Al alcalde de Málaga, Francisco de la Torre, le apeteció ayer volver a echarnos a la cara de la actualidad el proyecto del Auditorio de Málaga, cuyo enterramiento temporal motivado por la crisis económica y la falta de ganas se materializó con la definitiva disolución de su famoso Consorcio para lo que no existe y con el abandono por parte de la Junta y del Gobierno central. Con la vaga intención de resucitarlo, o al menos de que su sepelio no caiga en el abandono, la fundación municipal Ciedes montó ayer una solemne jornada, algo demasiado parecido a una inexacta misa funeral dedicada al Auditorio de Málaga en la que se dieron cita varios expertos para comulgar con la idea y «analizar los efectos que una infraestructura de estas características provoca en la ciudad y su espacio metropolitano». Muy bien, pero es que ahí no está la incógnita. Nadie duda de que un gran escenario musical público puede valorarse como positivo sobre el papel para cualquier ciudad pero, ¿de verdad es lo que necesita Málaga en estos momentos?

Aunque esa pregunta tiene difícil respuesta y pese a que además ni siquiera tenemos dinero ni apoyos para construir el Auditorio, el alcalde abundó en la triste comparación con Sevilla que todavía nos persigue y aludió incluso a la Constitución española para justificar este proyecto. La construcción de este enorme coliseo requiere una inversión pública que en origen era de 100 a 115 millones de euros y que ahora el alcalde rebaja a «80 o 90 millones», no sabemos si aparte o sumados a los más de cinco millones que ya ha costado el proyecto que no solo se han gastado en 'aterrizar la idea' y en mera burocracia. En todos estos años jamás se ha hablado demasiado de la programación que albergaría ni de si existe en Málaga la carencia de una infraestructura de esta envergadura. Lo que sucede en realidad es que están pidiendo un Auditorio para presumir de otro edificio en las postales de nuestra ciudad.

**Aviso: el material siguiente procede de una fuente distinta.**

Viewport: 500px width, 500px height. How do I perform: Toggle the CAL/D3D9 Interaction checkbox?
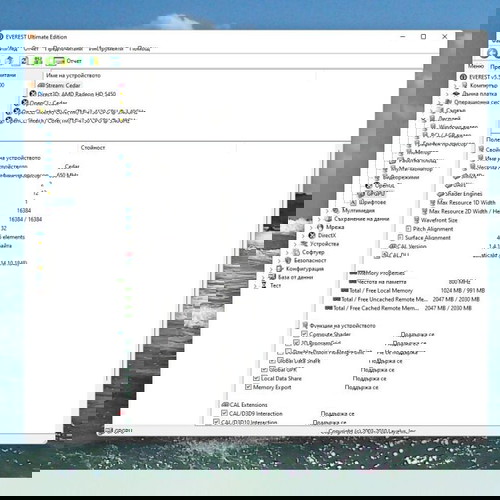(x=224, y=413)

En Málaga no hay una afición a la música que justifique la necesidad urgente de este auditorio, que tendría además una capacidad máxima de dos mil de personas. Ya cuesta mucho trabajo llenar los espacios públicos que tenemos disponibles. Ahí tenemos que decir además que el proyecto de Peñalosa para el Echegaray sigue sin terminarse y que, aunque por fortuna para todos cada vez es más habitual que haya conciertos de clásica en el Cervantes con todas las entradas vendidas, hasta que en esta ciudad no haya tortas para conseguir entradas para un recital de la Filarmónica la pretensión de convertir la carencia de un auditorio como una enorme prioridad es insostenible. Por eso esta repentina y sorprendente jornada sobre el Auditorio de Málaga ha sido otra soberana pérdida de tiempo que de nuevo hemos pagado entre todos mientras los problemas reales de la ciudad acosan nuestra existencia.